■ WHAT TO PRODUCE
Please reproduce each of the entries below exactly as they appear.
-------- STUDY MATERIAL
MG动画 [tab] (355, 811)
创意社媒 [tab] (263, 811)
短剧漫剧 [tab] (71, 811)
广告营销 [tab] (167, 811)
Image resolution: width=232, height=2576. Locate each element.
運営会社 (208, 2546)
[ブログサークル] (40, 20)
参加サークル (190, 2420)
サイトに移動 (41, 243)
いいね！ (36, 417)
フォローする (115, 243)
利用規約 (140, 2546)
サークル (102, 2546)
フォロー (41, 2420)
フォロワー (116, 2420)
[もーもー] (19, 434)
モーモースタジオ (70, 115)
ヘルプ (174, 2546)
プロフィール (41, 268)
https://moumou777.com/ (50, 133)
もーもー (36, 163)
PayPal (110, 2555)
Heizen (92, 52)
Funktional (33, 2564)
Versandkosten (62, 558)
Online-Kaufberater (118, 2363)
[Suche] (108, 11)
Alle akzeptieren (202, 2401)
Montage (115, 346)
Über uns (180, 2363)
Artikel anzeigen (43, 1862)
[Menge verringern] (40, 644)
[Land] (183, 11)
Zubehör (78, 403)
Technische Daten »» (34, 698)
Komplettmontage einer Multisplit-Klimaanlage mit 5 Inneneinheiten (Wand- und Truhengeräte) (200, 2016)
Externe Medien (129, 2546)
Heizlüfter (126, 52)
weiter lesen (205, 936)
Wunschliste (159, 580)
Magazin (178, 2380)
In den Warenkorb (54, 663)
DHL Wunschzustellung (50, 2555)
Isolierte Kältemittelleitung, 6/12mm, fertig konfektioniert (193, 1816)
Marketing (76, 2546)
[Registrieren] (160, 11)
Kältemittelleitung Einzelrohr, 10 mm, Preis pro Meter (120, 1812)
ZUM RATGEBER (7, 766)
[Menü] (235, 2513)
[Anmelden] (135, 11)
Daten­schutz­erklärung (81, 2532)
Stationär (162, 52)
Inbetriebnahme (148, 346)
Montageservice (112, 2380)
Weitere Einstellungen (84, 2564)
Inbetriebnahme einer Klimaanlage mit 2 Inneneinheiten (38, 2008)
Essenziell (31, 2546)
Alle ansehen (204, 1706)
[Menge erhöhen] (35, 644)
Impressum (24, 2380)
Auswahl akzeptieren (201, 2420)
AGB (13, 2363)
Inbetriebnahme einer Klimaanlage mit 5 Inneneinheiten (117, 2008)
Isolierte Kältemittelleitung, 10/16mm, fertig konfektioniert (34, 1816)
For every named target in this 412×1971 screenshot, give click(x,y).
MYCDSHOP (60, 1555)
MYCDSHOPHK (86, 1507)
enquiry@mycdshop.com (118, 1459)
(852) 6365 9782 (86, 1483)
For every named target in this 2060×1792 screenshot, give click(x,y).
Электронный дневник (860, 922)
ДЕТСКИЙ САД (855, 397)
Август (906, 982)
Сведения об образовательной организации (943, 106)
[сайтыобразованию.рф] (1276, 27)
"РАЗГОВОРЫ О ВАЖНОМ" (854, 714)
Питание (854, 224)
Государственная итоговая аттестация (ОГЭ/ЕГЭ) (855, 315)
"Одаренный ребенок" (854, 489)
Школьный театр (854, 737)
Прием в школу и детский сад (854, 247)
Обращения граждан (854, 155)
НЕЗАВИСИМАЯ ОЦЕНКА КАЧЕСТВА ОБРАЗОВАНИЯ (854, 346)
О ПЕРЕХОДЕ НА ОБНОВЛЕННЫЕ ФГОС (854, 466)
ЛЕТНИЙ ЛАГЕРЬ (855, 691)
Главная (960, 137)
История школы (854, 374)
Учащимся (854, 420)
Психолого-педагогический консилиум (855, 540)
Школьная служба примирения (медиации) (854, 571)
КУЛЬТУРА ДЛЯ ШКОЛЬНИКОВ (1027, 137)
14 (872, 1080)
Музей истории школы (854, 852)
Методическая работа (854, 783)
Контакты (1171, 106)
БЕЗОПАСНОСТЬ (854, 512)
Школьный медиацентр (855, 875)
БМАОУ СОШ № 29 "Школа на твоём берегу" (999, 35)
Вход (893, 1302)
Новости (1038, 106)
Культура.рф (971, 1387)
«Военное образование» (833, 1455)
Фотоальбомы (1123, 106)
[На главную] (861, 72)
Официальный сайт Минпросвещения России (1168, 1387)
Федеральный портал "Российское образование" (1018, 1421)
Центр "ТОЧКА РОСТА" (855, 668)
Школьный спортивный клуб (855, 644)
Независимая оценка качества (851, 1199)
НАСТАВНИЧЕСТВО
----------------
■ RESPONSE TO THE TASK
MG动画 [tab] (355, 811)
创意社媒 [tab] (263, 811)
短剧漫剧 [tab] (71, 811)
广告营销 [tab] (167, 811)
Image resolution: width=232, height=2576. Locate each element.
運営会社 (208, 2546)
[ブログサークル] (40, 20)
参加サークル (190, 2420)
サイトに移動 (41, 243)
いいね！ (36, 417)
フォローする (115, 243)
利用規約 (140, 2546)
サークル (102, 2546)
フォロー (41, 2420)
フォロワー (116, 2420)
[もーもー] (19, 434)
モーモースタジオ (70, 115)
ヘルプ (174, 2546)
プロフィール (41, 268)
https://moumou777.com/ (50, 133)
もーもー (36, 163)
PayPal (110, 2555)
Heizen (92, 52)
Funktional (33, 2564)
Versandkosten (62, 558)
Online-Kaufberater (118, 2363)
[Suche] (108, 11)
Alle akzeptieren (202, 2401)
Montage (115, 346)
Über uns (180, 2363)
Artikel anzeigen (43, 1862)
[Menge verringern] (40, 644)
[Land] (183, 11)
Zubehör (78, 403)
Technische Daten »» (34, 698)
Komplettmontage einer Multisplit-Klimaanlage mit 5 Inneneinheiten (Wand- und Truhengeräte) (200, 2016)
Externe Medien (129, 2546)
Heizlüfter (126, 52)
weiter lesen (205, 936)
Wunschliste (159, 580)
Magazin (178, 2380)
In den Warenkorb (54, 663)
DHL Wunschzustellung (50, 2555)
Isolierte Kältemittelleitung, 6/12mm, fertig konfektioniert (193, 1816)
Marketing (76, 2546)
[Registrieren] (160, 11)
Kältemittelleitung Einzelrohr, 10 mm, Preis pro Meter (120, 1812)
ZUM RATGEBER (7, 766)
[Menü] (235, 2513)
[Anmelden] (135, 11)
Daten­schutz­erklärung (81, 2532)
Stationär (162, 52)
Inbetriebnahme (148, 346)
Montageservice (112, 2380)
Weitere Einstellungen (84, 2564)
Inbetriebnahme einer Klimaanlage mit 2 Inneneinheiten (38, 2008)
Essenziell (31, 2546)
Alle ansehen (204, 1706)
[Menge erhöhen] (35, 644)
Impressum (24, 2380)
Auswahl akzeptieren (201, 2420)
AGB (13, 2363)
Inbetriebnahme einer Klimaanlage mit 5 Inneneinheiten (117, 2008)
Isolierte Kältemittelleitung, 10/16mm, fertig konfektioniert (34, 1816)
For every named target in this 412×1971 screenshot, give click(x,y).
MYCDSHOP (60, 1555)
MYCDSHOPHK (86, 1507)
enquiry@mycdshop.com (118, 1459)
(852) 6365 9782 (86, 1483)
For every named target in this 2060×1792 screenshot, give click(x,y).
Электронный дневник (860, 922)
ДЕТСКИЙ САД (855, 397)
Август (906, 982)
Сведения об образовательной организации (943, 106)
[сайтыобразованию.рф] (1276, 27)
"РАЗГОВОРЫ О ВАЖНОМ" (854, 714)
Питание (854, 224)
Государственная итоговая аттестация (ОГЭ/ЕГЭ) (855, 315)
"Одаренный ребенок" (854, 489)
Школьный театр (854, 737)
Прием в школу и детский сад (854, 247)
Обращения граждан (854, 155)
НЕЗАВИСИМАЯ ОЦЕНКА КАЧЕСТВА ОБРАЗОВАНИЯ (854, 346)
О ПЕРЕХОДЕ НА ОБНОВЛЕННЫЕ ФГОС (854, 466)
ЛЕТНИЙ ЛАГЕРЬ (855, 691)
Главная (960, 137)
История школы (854, 374)
Учащимся (854, 420)
Психолого-педагогический консилиум (855, 540)
Школьная служба примирения (медиации) (854, 571)
КУЛЬТУРА ДЛЯ ШКОЛЬНИКОВ (1027, 137)
14 (872, 1080)
Музей истории школы (854, 852)
Методическая работа (854, 783)
Контакты (1171, 106)
БЕЗОПАСНОСТЬ (854, 512)
Школьный медиацентр (855, 875)
БМАОУ СОШ № 29 "Школа на твоём берегу" (999, 35)
Вход (893, 1302)
Новости (1038, 106)
Культура.рф (971, 1387)
«Военное образование» (833, 1455)
Фотоальбомы (1123, 106)
[На главную] (861, 72)
Официальный сайт Минпросвещения России (1168, 1387)
Федеральный портал "Российское образование" (1018, 1421)
Центр "ТОЧКА РОСТА" (855, 668)
Школьный спортивный клуб (855, 644)
Независимая оценка качества (851, 1199)
НАСТАВНИЧЕСТВО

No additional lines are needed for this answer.